Assignment:
Your output should be the line with "1024x717 pixels." followed by every remaining line of the entries, reproduced exactly.

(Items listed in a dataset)
::::::
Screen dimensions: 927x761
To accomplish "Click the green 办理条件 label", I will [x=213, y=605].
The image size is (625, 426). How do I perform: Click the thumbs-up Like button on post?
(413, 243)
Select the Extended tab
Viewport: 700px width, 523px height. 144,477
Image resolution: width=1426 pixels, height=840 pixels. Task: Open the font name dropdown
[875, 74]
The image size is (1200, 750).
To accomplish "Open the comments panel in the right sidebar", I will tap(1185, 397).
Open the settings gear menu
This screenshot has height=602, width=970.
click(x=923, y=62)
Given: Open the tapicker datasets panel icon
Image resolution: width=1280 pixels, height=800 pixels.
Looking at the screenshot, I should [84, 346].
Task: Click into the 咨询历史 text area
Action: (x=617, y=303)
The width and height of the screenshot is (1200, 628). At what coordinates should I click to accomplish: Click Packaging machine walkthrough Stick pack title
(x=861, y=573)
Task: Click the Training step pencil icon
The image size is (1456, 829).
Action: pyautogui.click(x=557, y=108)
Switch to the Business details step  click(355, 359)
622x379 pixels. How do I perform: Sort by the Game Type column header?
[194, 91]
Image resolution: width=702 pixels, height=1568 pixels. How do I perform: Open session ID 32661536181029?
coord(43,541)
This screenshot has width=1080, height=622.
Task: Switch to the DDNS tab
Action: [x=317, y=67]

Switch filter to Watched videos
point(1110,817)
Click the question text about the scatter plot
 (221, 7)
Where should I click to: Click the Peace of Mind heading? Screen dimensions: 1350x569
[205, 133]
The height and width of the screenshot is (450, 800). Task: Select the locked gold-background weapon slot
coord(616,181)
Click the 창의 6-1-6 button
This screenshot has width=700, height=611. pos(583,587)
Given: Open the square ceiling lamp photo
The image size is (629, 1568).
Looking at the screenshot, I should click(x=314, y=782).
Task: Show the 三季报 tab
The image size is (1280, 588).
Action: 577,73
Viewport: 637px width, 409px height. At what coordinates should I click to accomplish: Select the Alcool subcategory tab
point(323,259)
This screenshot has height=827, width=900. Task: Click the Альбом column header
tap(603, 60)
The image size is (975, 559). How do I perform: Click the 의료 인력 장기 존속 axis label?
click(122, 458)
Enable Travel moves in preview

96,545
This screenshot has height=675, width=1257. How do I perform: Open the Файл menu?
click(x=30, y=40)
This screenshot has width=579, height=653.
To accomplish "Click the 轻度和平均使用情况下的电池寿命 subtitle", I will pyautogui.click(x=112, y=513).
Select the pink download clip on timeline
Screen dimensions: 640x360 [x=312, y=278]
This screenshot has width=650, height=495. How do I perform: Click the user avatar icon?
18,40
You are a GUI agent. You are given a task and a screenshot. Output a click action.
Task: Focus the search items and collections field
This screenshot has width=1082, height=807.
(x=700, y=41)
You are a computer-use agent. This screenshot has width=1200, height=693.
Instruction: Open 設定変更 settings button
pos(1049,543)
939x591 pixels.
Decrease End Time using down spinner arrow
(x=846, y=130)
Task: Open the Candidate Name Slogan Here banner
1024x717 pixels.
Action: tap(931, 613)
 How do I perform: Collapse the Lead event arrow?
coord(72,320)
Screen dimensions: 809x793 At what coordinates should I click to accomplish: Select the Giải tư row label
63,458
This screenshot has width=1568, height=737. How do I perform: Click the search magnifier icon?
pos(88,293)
::::::
Answer to this exercise:
1024x717 pixels.
Action: tap(931, 613)
 How do I perform: Collapse the Lead event arrow?
coord(72,320)
Screen dimensions: 809x793 At what coordinates should I click to accomplish: Select the Giải tư row label
63,458
This screenshot has width=1568, height=737. How do I perform: Click the search magnifier icon?
pos(88,293)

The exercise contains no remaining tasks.